-- START DATA SHOWN --

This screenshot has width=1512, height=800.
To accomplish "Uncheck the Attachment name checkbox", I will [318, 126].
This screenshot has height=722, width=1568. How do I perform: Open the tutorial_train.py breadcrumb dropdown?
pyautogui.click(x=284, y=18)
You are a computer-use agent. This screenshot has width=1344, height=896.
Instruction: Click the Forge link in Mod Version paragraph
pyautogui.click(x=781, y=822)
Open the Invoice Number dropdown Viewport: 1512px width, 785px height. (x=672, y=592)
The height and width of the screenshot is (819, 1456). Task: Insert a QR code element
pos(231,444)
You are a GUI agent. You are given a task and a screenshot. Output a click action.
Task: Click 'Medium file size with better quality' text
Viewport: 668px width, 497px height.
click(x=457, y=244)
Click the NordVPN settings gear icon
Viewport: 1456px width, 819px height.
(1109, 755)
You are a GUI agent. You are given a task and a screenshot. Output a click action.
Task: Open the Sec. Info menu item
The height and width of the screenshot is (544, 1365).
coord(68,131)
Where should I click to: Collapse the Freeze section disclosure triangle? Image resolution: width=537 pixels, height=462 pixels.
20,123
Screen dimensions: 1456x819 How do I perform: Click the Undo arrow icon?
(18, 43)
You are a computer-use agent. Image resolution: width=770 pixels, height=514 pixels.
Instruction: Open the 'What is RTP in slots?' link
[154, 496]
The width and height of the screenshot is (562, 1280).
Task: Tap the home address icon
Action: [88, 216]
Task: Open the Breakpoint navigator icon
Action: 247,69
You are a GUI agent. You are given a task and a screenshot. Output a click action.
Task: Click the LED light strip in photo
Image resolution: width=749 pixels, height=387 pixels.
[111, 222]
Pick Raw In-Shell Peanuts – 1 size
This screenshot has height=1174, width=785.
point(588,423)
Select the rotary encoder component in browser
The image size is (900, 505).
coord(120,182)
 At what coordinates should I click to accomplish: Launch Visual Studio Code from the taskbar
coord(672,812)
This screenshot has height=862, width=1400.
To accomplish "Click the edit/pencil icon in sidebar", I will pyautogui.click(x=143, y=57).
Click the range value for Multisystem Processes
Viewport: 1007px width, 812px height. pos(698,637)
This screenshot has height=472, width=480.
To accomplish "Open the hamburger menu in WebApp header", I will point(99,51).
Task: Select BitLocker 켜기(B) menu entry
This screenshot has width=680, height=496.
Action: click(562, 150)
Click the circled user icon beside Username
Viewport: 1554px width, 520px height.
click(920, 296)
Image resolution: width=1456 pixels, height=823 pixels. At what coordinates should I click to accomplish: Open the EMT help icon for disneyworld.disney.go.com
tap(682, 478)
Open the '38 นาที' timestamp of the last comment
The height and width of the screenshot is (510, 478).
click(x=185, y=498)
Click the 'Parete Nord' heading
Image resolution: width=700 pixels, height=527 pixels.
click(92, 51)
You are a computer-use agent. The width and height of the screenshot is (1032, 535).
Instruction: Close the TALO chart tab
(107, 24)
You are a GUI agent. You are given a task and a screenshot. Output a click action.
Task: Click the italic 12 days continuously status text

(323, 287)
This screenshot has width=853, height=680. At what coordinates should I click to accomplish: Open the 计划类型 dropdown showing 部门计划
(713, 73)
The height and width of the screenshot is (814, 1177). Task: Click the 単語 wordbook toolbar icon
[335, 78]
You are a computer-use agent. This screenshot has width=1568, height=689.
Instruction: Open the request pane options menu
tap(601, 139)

-- END DATA SHOWN --

AIM OF THE TASK: Output the stretch from the start of the rows through the line containing "pyautogui.click(x=781, y=822)" as a Markdown table with the columns No. and Text, numbering each line and leaving out blank lines.

RESPONSE:
| No. | Text |
|---|---|
| 1 | This screenshot has width=1512, height=800. |
| 2 | To accomplish "Uncheck the Attachment name checkbox", I will [318, 126]. |
| 3 | This screenshot has height=722, width=1568. How do I perform: Open the tutorial_train.py breadcrumb dropdown? |
| 4 | pyautogui.click(x=284, y=18) |
| 5 | You are a computer-use agent. This screenshot has width=1344, height=896. |
| 6 | Instruction: Click the Forge link in Mod Version paragraph |
| 7 | pyautogui.click(x=781, y=822) |